• [DIRECTIVE]
Extract each line of the data below that contains the word "Task".

• [MATERIAL]
* * * * *
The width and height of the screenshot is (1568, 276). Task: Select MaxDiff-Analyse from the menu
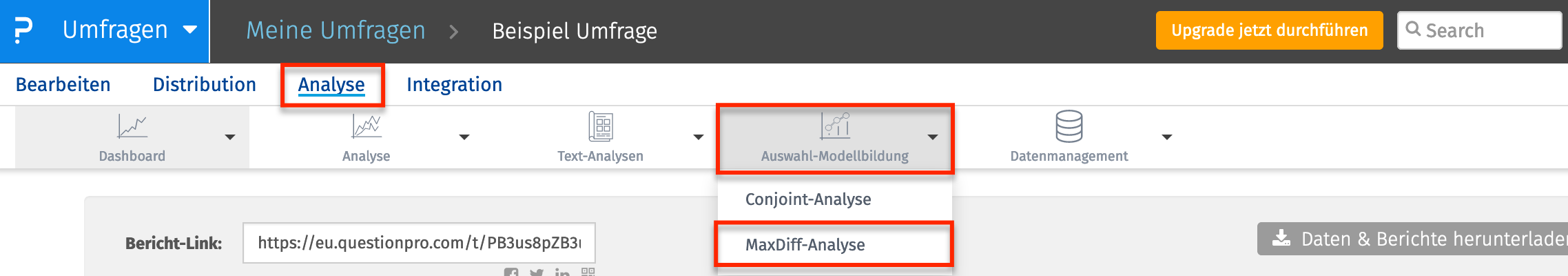pos(805,244)
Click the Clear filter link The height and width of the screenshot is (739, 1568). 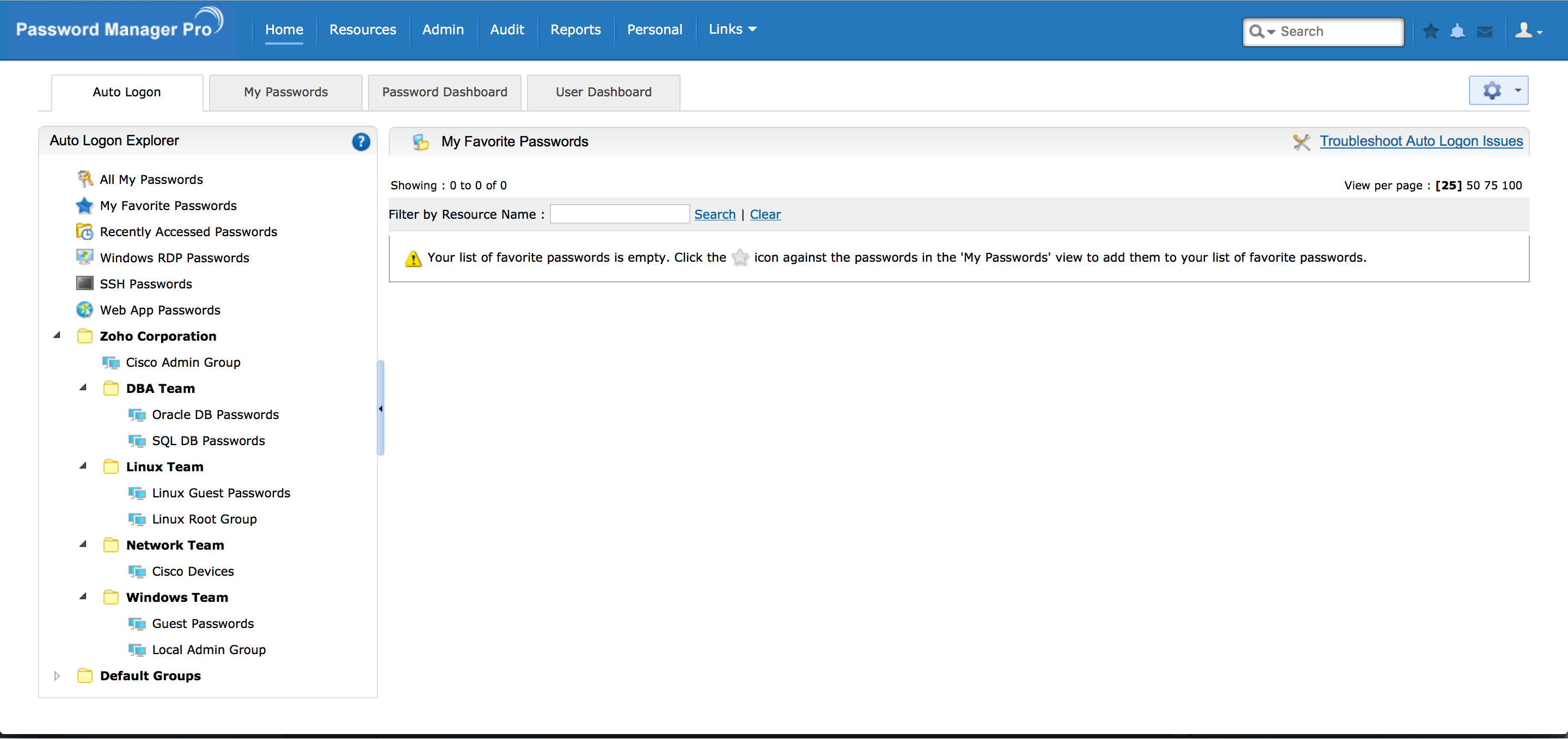(764, 215)
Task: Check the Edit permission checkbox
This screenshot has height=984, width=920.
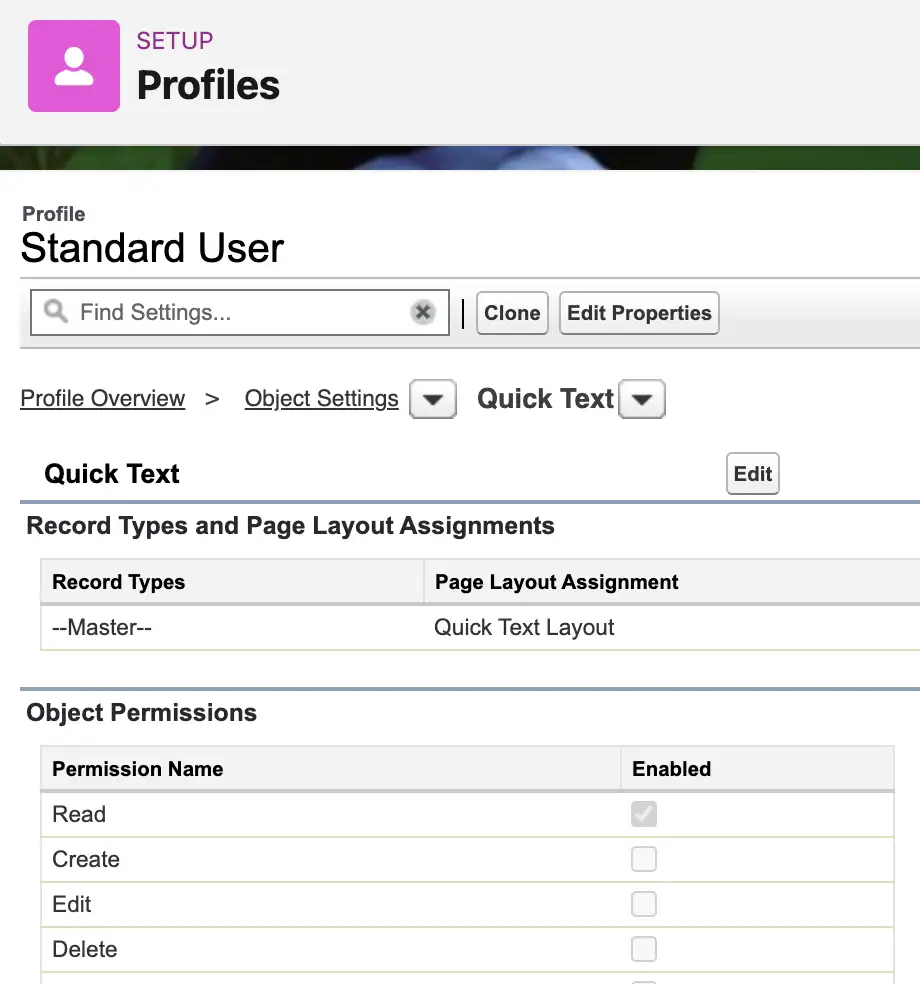Action: (644, 904)
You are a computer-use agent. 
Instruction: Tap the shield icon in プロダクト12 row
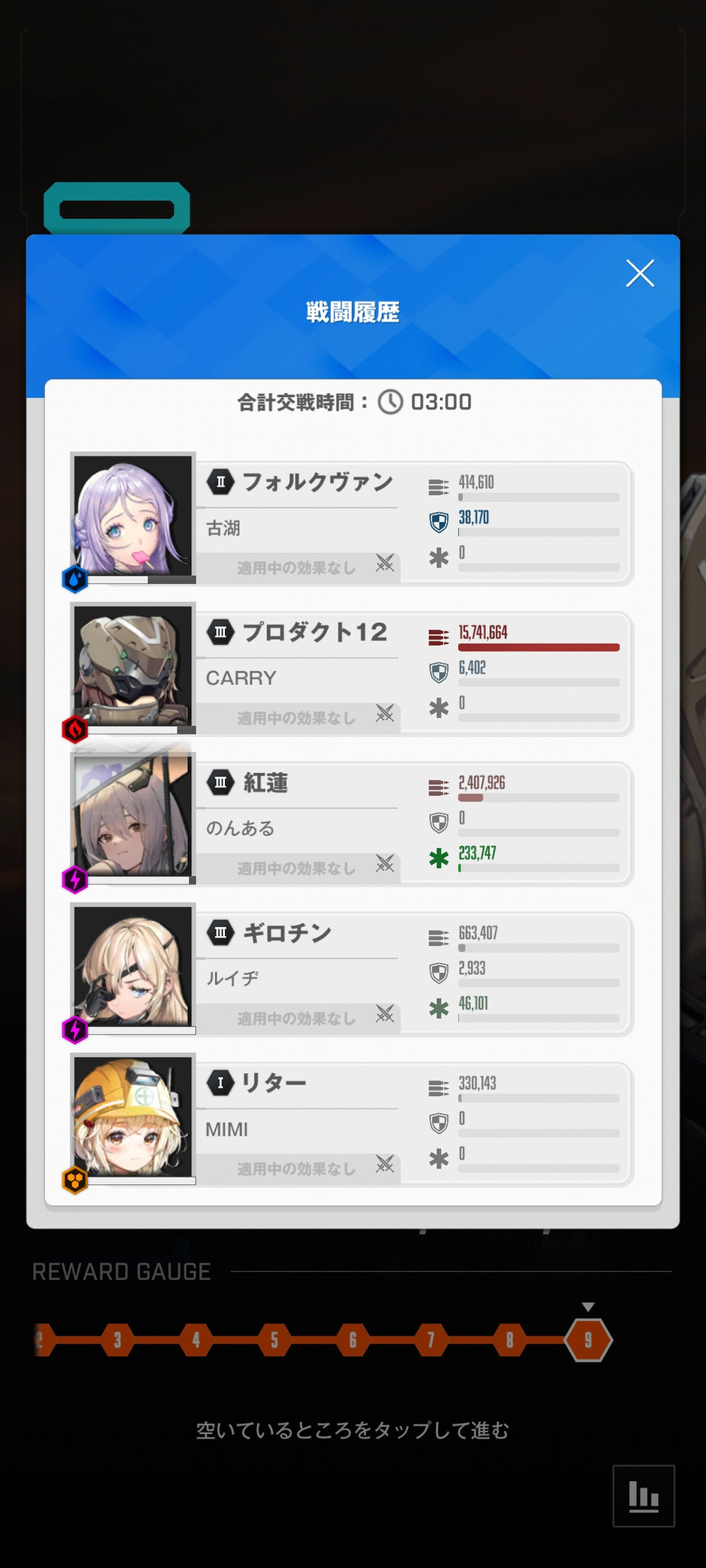click(439, 673)
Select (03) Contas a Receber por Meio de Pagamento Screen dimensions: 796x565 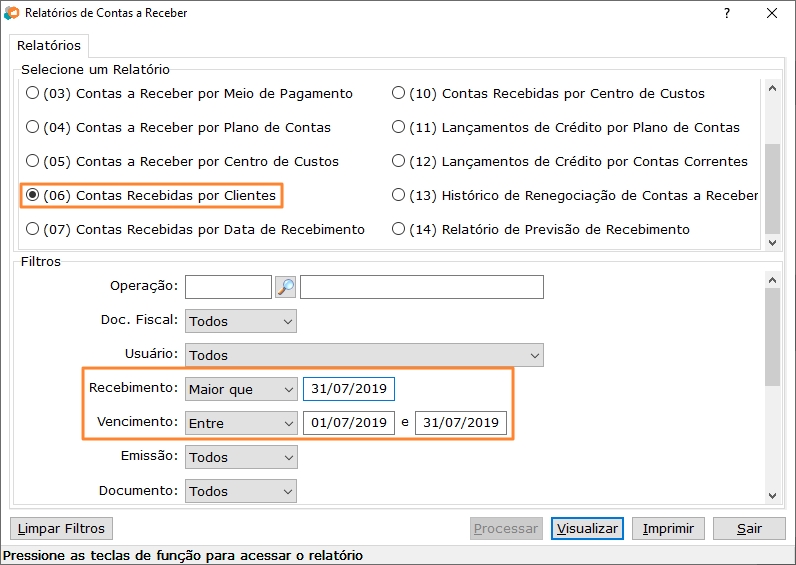189,93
* * * * *
• [RIGHT ANSWER]
The width and height of the screenshot is (1568, 276). Task: Select MaxDiff-Analyse from the menu
Task: Check the Edit permission checkbox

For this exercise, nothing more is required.